Lease Expiry and Renewal
In the third quarter alone, IRC signed 94 leases. 56 of these were renewals at an average rate of $15.10 per square foot which beats the expiring rents by 14%. 17 of the leases were to new tenants at the higher rate of $15.81/sq. foot. Beyond renewals, Inland needed to lease its recent acquisitions, expansions, and developments, and did so through 21 leases at an average rate of $16.72/sq. foot. This aggressive driving of rates on rollovers was not isolated to this quarter as it is the norm of the past 7.
The retail space is experiencing over-supply and serious cap-rate compression; so how did IRC have the bargaining power to drive rates? It has acquired a truly dominant market share in Illinois and Minnesota metropolitan areas, and can use this for bargaining with companies wanting exposure to these markets.
Achieving such a market share with the small size and limited access to capital of IRC seems impossible. This is where the clever use of the joint-ventures comes in. Inland Real Estate is the primary manager of the properties in its JVs, so it gets outsized managerial control of these metropolitan areas with only a small capital investment. This has two primary benefits:
1) IRC can almost monopolistically coordinate pricing amongst its properties in these submarkets to drive rental rates. It can also offer leases at multiple different locations as a packaged deal to retailers wanting exposure to the area
2) It collects management fees for this service which raises its functional yield on the properties.
Debt Maturity and liquidity
IRC had a mountain of debt coming due in 2014. This could be seen as an obstacle, but in today's low interest rate environment it was an opportunity. Much of the debt coming due consisted of the term loan and unsecured credit facility which make up Inland's liquidity. These were extended to 2017 and 2016, respectively and reworked to include an investment grade pricing grid for better base rates. The rate was further reduced with easing of debt to equity covenants based on the February preferred offering.
In addition to smoothly laddering the debt maturity schedule, IRC made great strides in reducing cost of debt. Thus far in 2012, it closed on over $244mm of new and refinanced secured loans with weighted average rate of 4.7% and weighted average term of 9.1 years. This brought their total weighted average cost of debt to 4.30% which is exceptionally low for such a small company. As a basis of comparison, Simon Properties Group, (SPG) a large ($46.9B market cap) and strong credit rated retail REIT has a weighted average cost of debt of 5.15% (from their 3Q12). The fact that IRC can beat SPG which famously signed the $4B credit facility at LIBOR + 1% seems very impressive.
Much of Inland's extremely low rate can be attributed to its heavy use of variable rate debt. Watch for IRC to pop out ahead of the competition if quantitative easing continues.

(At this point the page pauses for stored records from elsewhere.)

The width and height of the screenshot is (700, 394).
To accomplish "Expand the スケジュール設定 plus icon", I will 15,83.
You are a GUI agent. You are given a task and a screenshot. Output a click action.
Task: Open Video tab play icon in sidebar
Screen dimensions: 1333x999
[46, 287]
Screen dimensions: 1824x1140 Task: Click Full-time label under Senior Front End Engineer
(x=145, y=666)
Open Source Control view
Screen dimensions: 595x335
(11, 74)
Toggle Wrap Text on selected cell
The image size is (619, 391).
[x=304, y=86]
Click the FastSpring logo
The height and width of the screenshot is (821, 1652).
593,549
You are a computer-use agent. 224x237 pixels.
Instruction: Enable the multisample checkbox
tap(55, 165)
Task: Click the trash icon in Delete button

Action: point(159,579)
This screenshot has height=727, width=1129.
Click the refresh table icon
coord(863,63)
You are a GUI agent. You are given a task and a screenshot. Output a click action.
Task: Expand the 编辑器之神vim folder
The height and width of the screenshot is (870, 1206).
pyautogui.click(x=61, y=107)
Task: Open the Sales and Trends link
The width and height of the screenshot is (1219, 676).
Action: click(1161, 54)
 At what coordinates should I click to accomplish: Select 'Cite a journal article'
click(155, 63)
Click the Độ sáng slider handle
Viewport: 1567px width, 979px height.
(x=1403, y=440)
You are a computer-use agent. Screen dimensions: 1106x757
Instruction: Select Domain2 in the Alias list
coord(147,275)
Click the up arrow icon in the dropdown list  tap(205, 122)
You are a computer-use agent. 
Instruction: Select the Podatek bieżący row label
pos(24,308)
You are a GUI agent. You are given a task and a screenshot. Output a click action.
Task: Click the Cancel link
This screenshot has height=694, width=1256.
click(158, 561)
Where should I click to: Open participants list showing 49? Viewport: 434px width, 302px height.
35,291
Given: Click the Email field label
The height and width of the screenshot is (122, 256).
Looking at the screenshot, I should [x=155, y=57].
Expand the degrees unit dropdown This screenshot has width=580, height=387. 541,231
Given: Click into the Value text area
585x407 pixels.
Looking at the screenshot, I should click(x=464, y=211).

The Investment Opportunity
Over this same period of operational and financial improvement, Inland Real Estate's market price plummeted. The negative price movement climaxed, on November 15th, when it inexplicably fell 25% in a matter of hours. It has partially rebounded, but much of the opportunity remains.
Management seems to agree that it is drastically underpriced, as there has been material insider buying. Daniel Goodwin, a director, Mark Zalatoris (CEO) and many others have actively been purchasing shares in the open market. Goodwin personally (through his trust) owns over 11.8mm shares.
After researching this company, I feel fairly confident in setting my price target for it at $9.50. 2012 AFFO is expected to come in at $0.84-$0.89/share so even at the low end, a price of $9.50 would represent a multiple of 11.3, as compared to the sector's average of 15.6. This target would also bring the share price equal to its Fact-Set estimated NAV of $9.50. While I believe my price target is fairly conservative, it still represents a capital gain of over 18%.
In waiting for this opportunity to come to fruition, investors can enjoy the monthly paid 7.4% dividend. Perhaps Realty Income (O) which pays 4.7% should give its trademarked name "The Monthly Dividend Company" over to IRC.